The big question will be how much Office/StarOffice compatibility the Linux forces will offer. If users cannot always open documents created with Microsoft Word or Excel and lose a few hours opening that document in StarOffice "organizations will not go for it," Kusnetzky said.

Given the high-cost of knowledge workers these days, even two to three hours of downtime a year would cost more than the price of Microsoft Office up front, he said.

"If we use Linux for basic infrastructure support, Web services, messaging, firewall, proxy servers, Linux has all that's needed right now," Kusnetzky said. "If you want an application environment to run the most popular commercial [server] applications, it is still growing.

"But in the desktop market, where 98.5 million copies of software sold and Microsoft held 88 percent share, Linux is just under 4 percent of the market," Kusnetzky added.

There is skepticism that yet another group of Microsoft bashers can succeed where similar efforts --OpenDoc comes to mind --failed. The difference here is that GNOME, "already exists. It was a very active effort that many open-source companies were involved with and these other companies came to late," said Larry Augustin, president and chairman of VA Linux, a maker of Linux-based hardware.

Indeed, IBM, HP, Dell Computer Corp. DELL, and other hardware powers as well as software giants such as Oracle Corp. ORCL, Redwood Shores, Calif., have fallen all over themselves to bless Linux, which is seen as the next, best hope of dethroning Microsoft.

Then there are the pure Linux plays-companies like Red Hat Inc. RHAT, Caldera CALD, and VA Linux -- all of whom based their businesses on the operating system from the ground up.

IBM, HP, and Compaq Computer Corp. CPQ, Houston, have to balance Linux against their own homegrown Unix operating systems.

Augustin thinks Sun's effort could bolster Linux on the desktop "if sun can really get the usage out there. The question is whether Sun really means it when they promise StarOffice will be Open Source

"They claim that they'll release it under the GNU public license and if they do that it will have a chance at succeeding," he added.

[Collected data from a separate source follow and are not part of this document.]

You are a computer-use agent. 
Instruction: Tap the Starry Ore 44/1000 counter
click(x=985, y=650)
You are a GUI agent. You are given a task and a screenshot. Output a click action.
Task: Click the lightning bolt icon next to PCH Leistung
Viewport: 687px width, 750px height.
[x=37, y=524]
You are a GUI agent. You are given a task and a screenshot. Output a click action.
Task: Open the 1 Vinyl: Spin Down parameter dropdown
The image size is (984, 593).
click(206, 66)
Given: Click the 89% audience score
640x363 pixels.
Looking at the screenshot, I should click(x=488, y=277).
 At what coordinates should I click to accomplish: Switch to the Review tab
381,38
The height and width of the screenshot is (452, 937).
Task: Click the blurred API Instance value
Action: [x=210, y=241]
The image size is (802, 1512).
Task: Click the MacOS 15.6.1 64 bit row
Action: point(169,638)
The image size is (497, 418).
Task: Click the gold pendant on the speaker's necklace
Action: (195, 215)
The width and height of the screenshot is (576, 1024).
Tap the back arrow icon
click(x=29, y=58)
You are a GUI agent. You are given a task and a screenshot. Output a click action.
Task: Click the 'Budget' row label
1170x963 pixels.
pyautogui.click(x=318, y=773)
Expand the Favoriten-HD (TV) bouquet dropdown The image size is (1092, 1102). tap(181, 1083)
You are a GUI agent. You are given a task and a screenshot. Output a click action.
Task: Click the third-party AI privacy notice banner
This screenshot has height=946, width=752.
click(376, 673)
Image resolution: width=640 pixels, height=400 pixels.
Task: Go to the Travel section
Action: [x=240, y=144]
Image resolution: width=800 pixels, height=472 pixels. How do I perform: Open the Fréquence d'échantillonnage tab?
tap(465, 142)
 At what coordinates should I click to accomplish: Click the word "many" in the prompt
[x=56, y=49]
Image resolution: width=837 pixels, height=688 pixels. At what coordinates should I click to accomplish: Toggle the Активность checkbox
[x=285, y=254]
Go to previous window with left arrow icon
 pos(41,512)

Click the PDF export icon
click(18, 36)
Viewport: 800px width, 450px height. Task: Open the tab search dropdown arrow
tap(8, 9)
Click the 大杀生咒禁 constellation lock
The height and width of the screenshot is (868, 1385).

Solution providers that support both Linux and Windows say the foundation's efforts on the desktop side are great -- as long as they support the existing desktop standard -- Microsoft office.

"Most customers are using Microsoft Office," said Hal Davison, owner of Davison Consulting, a Linux-Windows consulting firm in Sarasota, Florida. "If the GNOME people develop a common API, that may be great, but the final has to be compatible with Microsoft's .doc format. The underlying application has to be 100 percent compatible."

In the past, Sun has stopped short of true open-source licensing, offering Java and its other software under Sun's Community license.

That meant third-party developers could tweak the code but could not distribute their work to others. Instead, they have to return their adapted code to Sun, which then effectively controlled distribution.

Dell chairman Michael Dell will kick off the show with a Tuesday morning keynote. And, Linux prodigy Linus Torvalds will award a $25,000 Community award.

Other speakers will include Caldera president CEO Ransom Love, and HP chief scientist Joel Birnbaum.

CRN's Paula Rooney contributed to this story.